Le bleu, pourquoi ? Bonne question, je crois que ça m’inspire une certaine quiétude, une forme de sérénité, le bleu c’est le ciel, la mer…

5) Quelles sont tes autres passions ?

Je suis féru de cinéma, de toutes les époques, j’aime beaucoup le cinéma de Scorsese, Godard, De Palma, Leone, Blier pour n’en citer que quelques-uns !

Et puis je suis un épicurien, j’aime la bonne bouffe et le bon vin; malheureusement la compatibilité avec le sport est limitée… j’adore cuisiner également.

6) Quels autres sports ont ta prédilection ? Es-tu fan/supporter d’une équipe, d’un sportif ? 

J’aime regarder beaucoup de sports, mis à part le football. Je voue une passion particulière pour le cyclisme en général, surtout la route. Je prends beaucoup de plaisir à suivre toute la génération de français qui marche fort en ce moment.

Si je devais en choisir qu’un ce serait Julian Alaphilippe, bien sûr pour ses aptitudes physiques, son punch, mais aussi et surtout sa bonne humeur, la légèreté avec laquelle il aborde les courses, j’adore sa manière de courir, il tente, il attaque, fait le spectacle un peu à l’instar d’un Contador. On en parle moins que certains autres français mais il ne lui manque pas grand chose pour exploser, sans une chute dans la dernière descente aux Jeux à Rio, il aurait été sur la boite et peut être champion olympique, dernièrement aux championnats du monde, il est passé tout près du titre, rattrapé dans les derniers hectomètres.

7) Quelles valeurs et quels principes te tiennent à coeur ?

L’humilité fait partie des valeurs que je respecte le plus, ceux qui se sont dit qui est ce mégalo en lisant mes trois adjectifs comprendront que c’était de l’humour. J’ai horreur des personnes qui en manquent, tout comme j’ai du mal avec les gens qui se plaignent sans cesse. Il faudrait emmener ces personnes faire un stage dans les hôpitaux ou cliniques… Je trouve aussi qu’il est bon de chercher à positiver, remplacer les pensées négatives en essayant d’aller chercher le positif. Ça aide beaucoup dans la vie.
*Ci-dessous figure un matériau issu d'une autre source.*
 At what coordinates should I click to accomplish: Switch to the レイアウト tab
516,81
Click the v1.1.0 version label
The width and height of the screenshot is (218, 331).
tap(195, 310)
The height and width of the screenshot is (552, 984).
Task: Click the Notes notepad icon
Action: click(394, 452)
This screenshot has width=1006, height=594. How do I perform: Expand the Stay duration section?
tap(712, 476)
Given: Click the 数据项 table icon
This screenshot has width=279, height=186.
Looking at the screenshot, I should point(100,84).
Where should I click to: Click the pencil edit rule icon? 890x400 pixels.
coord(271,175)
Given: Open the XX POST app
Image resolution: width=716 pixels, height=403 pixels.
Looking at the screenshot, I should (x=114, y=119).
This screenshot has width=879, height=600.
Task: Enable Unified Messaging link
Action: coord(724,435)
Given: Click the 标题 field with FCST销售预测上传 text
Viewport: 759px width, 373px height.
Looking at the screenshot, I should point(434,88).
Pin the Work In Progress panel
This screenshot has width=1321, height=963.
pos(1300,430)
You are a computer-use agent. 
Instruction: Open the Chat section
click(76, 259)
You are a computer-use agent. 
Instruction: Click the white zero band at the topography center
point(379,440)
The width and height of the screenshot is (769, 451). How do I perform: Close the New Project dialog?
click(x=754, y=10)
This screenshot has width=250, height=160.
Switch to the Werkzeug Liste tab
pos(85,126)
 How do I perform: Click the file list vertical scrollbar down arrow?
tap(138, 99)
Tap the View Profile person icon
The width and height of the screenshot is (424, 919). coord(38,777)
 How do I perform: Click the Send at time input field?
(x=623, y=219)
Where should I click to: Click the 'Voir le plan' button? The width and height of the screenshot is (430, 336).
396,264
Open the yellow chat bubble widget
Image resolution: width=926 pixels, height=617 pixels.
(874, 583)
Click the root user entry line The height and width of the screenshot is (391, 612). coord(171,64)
Photo de Florian Jouanny - A qui mieux mieux



8) Si tu étais :

Un bonbon ? Si j’étais un bonbon… je ne suis pas très bonbons alors je dirai plutôt un chocolat.

Une citation ? Une citation, « Roberto, mio palmo ! », j’écoute souvent la BO le matin, j’adore ce film, avec mon ami Rémi, on connait les répliques par cœur.

Un objet ? Un objet, bon, la première chose qui m’est venue à l’esprit n’est pas politiquement correcte, alors disons, des lunettes de soleil, pour profiter des paysages tout en s’ensoleillant.

Une saison ? Une saison, l’automne, pour ses couleurs magnifiques, et le soleil qui reste présent et supportable toute la journée durant !

Une musique ? Une musique, le vent, le cri d’Ennio Morricone; peut être encore mon coté cinéphile, mais au-delà de ça, cette musique est grandiose.

9) As-tu d’autres projets similaires à cet exploit ? 

Je vais de nouveau m’aligner sur un Ironman l’an prochain, sûrement en Italie, à Emilia Romagna avec la volonté de me qualifier pour Hawaï (championnat du monde d’Ironman) dans les prochaines années. Et puis je voudrais me qualifier pour les jeux paralympiques en handbike.

Photo de Florian Jouanny - © BP Reportages - A qui mieux mieux
© BP Reportages

10) Quelle question souhaites-tu poser aux lecteurs/trices de ce blog ?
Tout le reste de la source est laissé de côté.